OBJECTIVE 1
According to the bug report, which kernel version works fine on the reporter's machine?

TEXT PASSAGE
------------------------

Bug 45612

Summary: kernel-2.4.3-12 does not boot on AST P5/90
Product: [Retired] Red Hat Linux Reporter: Ed McKenzie <eem12>
Component: kernelAssignee: Arjan van de Ven <arjanv>
Status: CLOSED NOTABUG QA Contact: Brock Organ <borgan>
Severity: high Docs Contact:
Priority: high    
Version: 7.1CC: alan
Target Milestone: ---   
Target Release: ---   
Hardware: i386   
OS: Linux   
Whiteboard:
Fixed In Version: Doc Type: Bug Fix
Doc Text:
Story Points: ---
Clone Of: Environment:
Last Closed: 2001-06-24 22:00:29 UTC Type: ---
Regression: --- Mount Type: ---
Documentation: --- CRM:
Verified Versions: Category: ---
oVirt Team: --- RHEL 7.3 requirements from Atomic Host:
Cloudforms Team: --- Target Upstream Version:
Embargoed:

Description Ed McKenzie 2001-06-23 21:32:53 UTC
2.4.3-12 (errata) doesn't make it very far along in the boot process on my
P5/90.  It crashes after printing maybe the first five or so lines of
kernel bootup, and hangs displaying a few screenfuls of what looks like a
protection fault.  I don't have a capture of the error message, but the
error code is 0x0000000D.

Exact error will be attached shortly.  Processor is a Pentium Classic,
90MHz, and it works fine with 2.4.2-2.

Comment 1 Ed McKenzie 2001-06-23 21:41:03 UTC
The error message was ...

CPU#0: Machine Check Exception: 0x  235EEC (type 0x       D).

Correcting my earlier report, the kernel prints about half to two-thirds of a
screen of messages before blowing up (I assume the above fault could happen at
any point, and knowing what the kernel is trying to init would be useful?  It
scrolls by way too fast to see.)

Comment 2 Arjan van de Ven 2001-06-23 21:52:22 UTC
Machine Check Exception is a hardwarefault...

Comment 3 Ed McKenzie 2001-06-23 22:39:13 UTC
By 'hardwarefault' do you mean broken hardware or a triple fault in software? 
This machine has never to my knowledge failed to boot any other linux kernel in
this way.

------------------------

RECORDS SUPPLIED
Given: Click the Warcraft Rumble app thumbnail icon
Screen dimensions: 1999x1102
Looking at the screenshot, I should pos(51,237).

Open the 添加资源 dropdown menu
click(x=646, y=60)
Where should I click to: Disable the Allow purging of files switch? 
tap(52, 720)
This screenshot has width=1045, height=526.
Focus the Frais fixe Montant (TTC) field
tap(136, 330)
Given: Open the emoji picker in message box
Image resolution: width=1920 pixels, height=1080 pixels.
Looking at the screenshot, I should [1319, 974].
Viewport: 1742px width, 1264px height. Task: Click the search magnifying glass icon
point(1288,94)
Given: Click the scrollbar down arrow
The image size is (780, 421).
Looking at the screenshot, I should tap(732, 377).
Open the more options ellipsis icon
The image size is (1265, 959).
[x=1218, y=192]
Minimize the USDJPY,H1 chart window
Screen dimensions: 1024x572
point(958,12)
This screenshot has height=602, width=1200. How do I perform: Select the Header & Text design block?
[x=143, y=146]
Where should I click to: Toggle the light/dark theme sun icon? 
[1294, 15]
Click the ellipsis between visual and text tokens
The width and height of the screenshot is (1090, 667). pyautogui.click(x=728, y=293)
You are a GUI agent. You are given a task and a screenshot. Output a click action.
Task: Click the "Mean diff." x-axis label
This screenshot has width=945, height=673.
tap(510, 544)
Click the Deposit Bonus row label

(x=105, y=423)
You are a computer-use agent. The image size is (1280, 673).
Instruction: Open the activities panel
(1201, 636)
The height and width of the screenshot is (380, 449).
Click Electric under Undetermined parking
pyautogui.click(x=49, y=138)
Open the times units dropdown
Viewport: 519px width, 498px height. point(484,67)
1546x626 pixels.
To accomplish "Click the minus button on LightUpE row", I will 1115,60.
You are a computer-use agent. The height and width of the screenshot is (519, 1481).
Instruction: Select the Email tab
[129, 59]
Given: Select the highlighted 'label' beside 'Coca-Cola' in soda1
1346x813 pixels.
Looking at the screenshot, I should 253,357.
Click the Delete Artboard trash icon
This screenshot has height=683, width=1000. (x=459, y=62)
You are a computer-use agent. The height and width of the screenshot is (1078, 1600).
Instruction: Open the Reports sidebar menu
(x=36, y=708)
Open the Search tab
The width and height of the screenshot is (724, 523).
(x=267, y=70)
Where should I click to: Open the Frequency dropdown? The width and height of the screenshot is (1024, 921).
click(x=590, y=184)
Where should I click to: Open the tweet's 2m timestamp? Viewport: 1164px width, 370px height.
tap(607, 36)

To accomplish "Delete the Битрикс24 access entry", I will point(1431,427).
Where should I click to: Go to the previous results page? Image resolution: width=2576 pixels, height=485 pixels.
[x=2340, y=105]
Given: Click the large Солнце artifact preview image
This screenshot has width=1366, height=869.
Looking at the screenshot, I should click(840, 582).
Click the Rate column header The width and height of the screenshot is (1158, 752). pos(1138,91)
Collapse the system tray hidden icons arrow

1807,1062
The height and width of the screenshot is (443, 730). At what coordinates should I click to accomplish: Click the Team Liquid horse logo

------------------------

OBJECTIVE 2
Please copy out the part of the records that opens with the line containing "You are a GUI" and closes with the line containing "Looking at the screenshot, I should click(840, 582).", including both of those lines.

RESPONSE 1
2.4.2-2

RESPONSE 2
You are a GUI agent. You are given a task and a screenshot. Output a click action.
Task: Click the "Mean diff." x-axis label
This screenshot has width=945, height=673.
tap(510, 544)
Click the Deposit Bonus row label

(x=105, y=423)
You are a computer-use agent. The image size is (1280, 673).
Instruction: Open the activities panel
(1201, 636)
The height and width of the screenshot is (380, 449).
Click Electric under Undetermined parking
pyautogui.click(x=49, y=138)
Open the times units dropdown
Viewport: 519px width, 498px height. point(484,67)
1546x626 pixels.
To accomplish "Click the minus button on LightUpE row", I will 1115,60.
You are a computer-use agent. The height and width of the screenshot is (519, 1481).
Instruction: Select the Email tab
[129, 59]
Given: Select the highlighted 'label' beside 'Coca-Cola' in soda1
1346x813 pixels.
Looking at the screenshot, I should 253,357.
Click the Delete Artboard trash icon
This screenshot has height=683, width=1000. (x=459, y=62)
You are a computer-use agent. The height and width of the screenshot is (1078, 1600).
Instruction: Open the Reports sidebar menu
(x=36, y=708)
Open the Search tab
The width and height of the screenshot is (724, 523).
(x=267, y=70)
Where should I click to: Open the Frequency dropdown? The width and height of the screenshot is (1024, 921).
click(x=590, y=184)
Where should I click to: Open the tweet's 2m timestamp? Viewport: 1164px width, 370px height.
tap(607, 36)

To accomplish "Delete the Битрикс24 access entry", I will point(1431,427).
Where should I click to: Go to the previous results page? Image resolution: width=2576 pixels, height=485 pixels.
[x=2340, y=105]
Given: Click the large Солнце artifact preview image
This screenshot has width=1366, height=869.
Looking at the screenshot, I should click(840, 582).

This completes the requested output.